En definitiva, se trata de establecer políticas económicas y sociales encaminadas a la generación de empleo y materias anexas, que le fortalezcan.

Dentro de la política económica un aspecto fundamental es el de la política fiscal, el de la Hacienda Pública.

La carga impositiva debe ser directa, progresiva sobre la renta y solidaria. Su objetivo no debe ser otro que el de redistribuir la renta mediante políticas sociales, así como la incentivación del empleo, que traerá más recursos fiscales.

La política, en definitiva, debe tener un impacto socialmente relevante, que sea percibido por el conjunto de la sociedad, no sólo por determinados colectivos, y debe ser reconocida por sus beneficiarios. Se trata de buscar y lograr una justicia social transformadora.

El nuevo laborismo propuesto tiene que considerar a la clase empresarial que tenemos. ¿Qué quieren, más allá de la obtención de más y más beneficios? ¿Qué necesitan, más allá de una mano de obra barata que sea el eje de la competitividad del proyecto empresarial? ¿Cómo son percibidos por el resto de la sociedad? ¿Es significativo el tamaño de la empresa o hay otras variables estratégicas? ¿Los empresarios son sólo empresarios o son algo más?

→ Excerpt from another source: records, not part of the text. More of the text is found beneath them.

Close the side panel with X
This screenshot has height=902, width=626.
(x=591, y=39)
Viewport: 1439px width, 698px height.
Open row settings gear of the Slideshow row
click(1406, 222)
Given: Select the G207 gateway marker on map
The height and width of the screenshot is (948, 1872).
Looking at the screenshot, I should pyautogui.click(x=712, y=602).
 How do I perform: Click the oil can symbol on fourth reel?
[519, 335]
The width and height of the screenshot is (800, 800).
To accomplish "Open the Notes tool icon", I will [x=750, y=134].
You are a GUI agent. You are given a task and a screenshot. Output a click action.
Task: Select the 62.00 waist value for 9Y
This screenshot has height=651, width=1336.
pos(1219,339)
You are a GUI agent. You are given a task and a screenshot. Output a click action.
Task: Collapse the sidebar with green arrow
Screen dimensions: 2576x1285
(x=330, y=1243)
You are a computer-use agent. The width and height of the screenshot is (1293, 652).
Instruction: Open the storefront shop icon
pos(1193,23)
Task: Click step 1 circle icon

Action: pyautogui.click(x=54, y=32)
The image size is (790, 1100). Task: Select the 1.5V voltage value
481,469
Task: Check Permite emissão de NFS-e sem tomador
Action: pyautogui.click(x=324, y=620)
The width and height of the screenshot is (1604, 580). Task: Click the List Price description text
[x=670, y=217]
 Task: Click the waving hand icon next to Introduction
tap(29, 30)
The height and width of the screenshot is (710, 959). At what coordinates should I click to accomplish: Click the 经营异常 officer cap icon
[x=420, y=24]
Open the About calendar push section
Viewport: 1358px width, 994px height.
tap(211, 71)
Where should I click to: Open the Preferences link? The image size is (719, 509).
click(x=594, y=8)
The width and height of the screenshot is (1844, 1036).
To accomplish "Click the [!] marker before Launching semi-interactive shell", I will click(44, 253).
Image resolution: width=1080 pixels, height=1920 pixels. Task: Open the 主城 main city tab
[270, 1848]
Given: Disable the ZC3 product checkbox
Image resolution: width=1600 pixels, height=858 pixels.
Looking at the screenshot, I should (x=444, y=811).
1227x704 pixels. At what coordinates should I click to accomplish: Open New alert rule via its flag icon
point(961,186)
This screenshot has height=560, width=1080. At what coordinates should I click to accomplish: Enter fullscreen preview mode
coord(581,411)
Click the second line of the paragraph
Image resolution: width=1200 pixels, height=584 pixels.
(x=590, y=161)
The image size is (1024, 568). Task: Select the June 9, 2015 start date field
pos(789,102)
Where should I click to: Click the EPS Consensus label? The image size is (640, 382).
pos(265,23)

Volviendo a la esfera del trabajo, en este momento y con esta propuesta política, las organizaciones sindicales mayoritarias y más representativas deben actuar como vectores de modernización de las relaciones laborales, por una parte, y, por otra, de la estructura económica del conjunto del país.

El trabajo, cuyos valores son puestos en entredicho dada su crisis cuantitativa, -elevado desempleo-, y cualitativa, -precarización de las relaciones laborales-, cuenta entre esos valores el de la movilidad social o, como poco, el de la mejora de las condiciones materiales de vida de una generación a otra. Está aquí inscrita la idea de progreso.

El caso es que actualmente la movilidad social está estancada, en el mejor de los casos, y, en el peor, se trata de una movilidad descendente, -la crisis de las denominadas clases medias, que son clase trabajadora con unas relaciones laborales estables, cierto nivel de renta, nivel de consumo y bienestar. 

Esta crisis en la movilidad social, puede ser paliada en buena medida con las políticas llevadas a cabo por el nuevo laborismo, pretende el bienestar de la mayoría y la lucha contra la desigualdad como sus dos pilares fundamentales.